By The Rev. Tony Marciano
I am writing this on the one-year anniversary of the blizzard of 2018. OK, it wasn’t two feet of snow. It was more like two inches of snow. Nevertheless, I knew what I had to do.
I got out my snow shovel and cleaned the driveway. As a kid in New Jersey, I learned if you don’t shovel the day the snow falls, it freezes overnight. Where I now live, the position of the house blocks the sun from melting it and it freezes for days on the driveway. My neighbor across the street never shovels his driveway since the sun melts it. Mine becomes solid ice.
That day, I was shoveling snow for two hours. It was heavy. I remembered my uncle having a heart attack after shoveling snow. I didn’t want to be found dead lying in my driveway. The next day, I told my kids what I wanted for Christmas.
I wanted an electric snow shovel. I didn’t want a gas one. The one I wanted was $77 on Amazon. It had an electric plug. I didn’t want a cordless model due to the weight of the battery.
With all the drama of an Italian family, my kids sent 50 text messages trying to decide on the ultimate electric snow shovel. Bigger was better. Finally, one of them said, “Keep this simple. Dad wants this one.”
Christmas Day came and I ripped off the wrapping paper. It was beautiful. I felt like Chevy Chase in his Christmas movie when he is crying in one of the scenes over a gift he receives. I would not be foiled by another blizzard in Charlotte. However, there was one problem.

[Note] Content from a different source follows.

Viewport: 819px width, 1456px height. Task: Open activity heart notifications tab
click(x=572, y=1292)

We never got snow. To be honest, I did take it out of the box and assembled it. I never used it. Without snow, I thought of using it to clear leaves but was told I would break it. It did get moved around the garage quite a bit. I was concerned it would get broken without every seeing a snowflake. Finally, I hung it in the shed where it sat all spring, summer and fall, waiting to learn what snow was.

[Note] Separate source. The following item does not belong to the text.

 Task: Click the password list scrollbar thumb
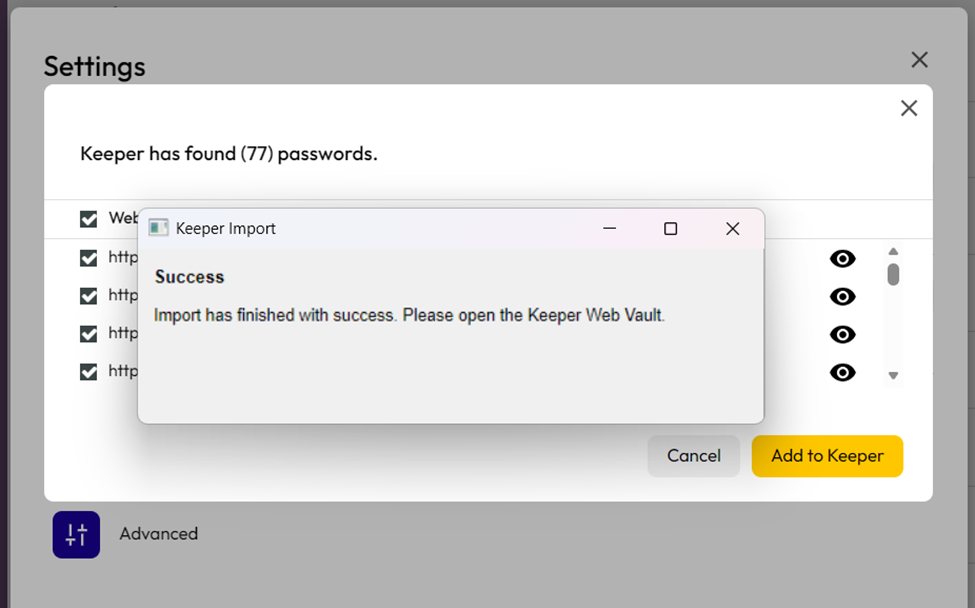coord(893,274)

Sometimes the gifts we get go unused. They weren’t what we wanted. We don’t see its relevance. Can it really meet our needs? The anticipation doesn’t meet our expectation and we find ourselves disappointed.
I’m sure if I was a shepherd and came to the manger that first Christmas, I would have been disappointed. I would have walked away thinking, “Really angels, you give us a baby? This is the best you can do? We needed a warrior and you give us an infant. Not only is it a baby, but it’s a baby born to parents who were very poor. They also didn’t plan for a hotel room before arriving in Bethlehem causing their baby to be born in a stable. Not good planning. His father was a carpenter. That’s not a good pedigree to be a military conqueror and liberate us from Roman tyranny.
God’s gift that first Christmas can also be left in the box. We come with so much anticipation into Christmas but find it didn’t meet our expectations and walk away disheartened.
The shepherds arrived at the stable and found more than a baby lying in a manger. They got to see the face of God.
I’m not forgetting about this electric snow shovel. Truth is, I hope we don’t get snow so I don’t have to use it. However, if I do, I will be grateful for the gift I received from my kids.
I’ll be back soon. Until then, live well my friend.
The Rev. Tony Marciano is the president/CEO of the Charlotte Rescue Mission.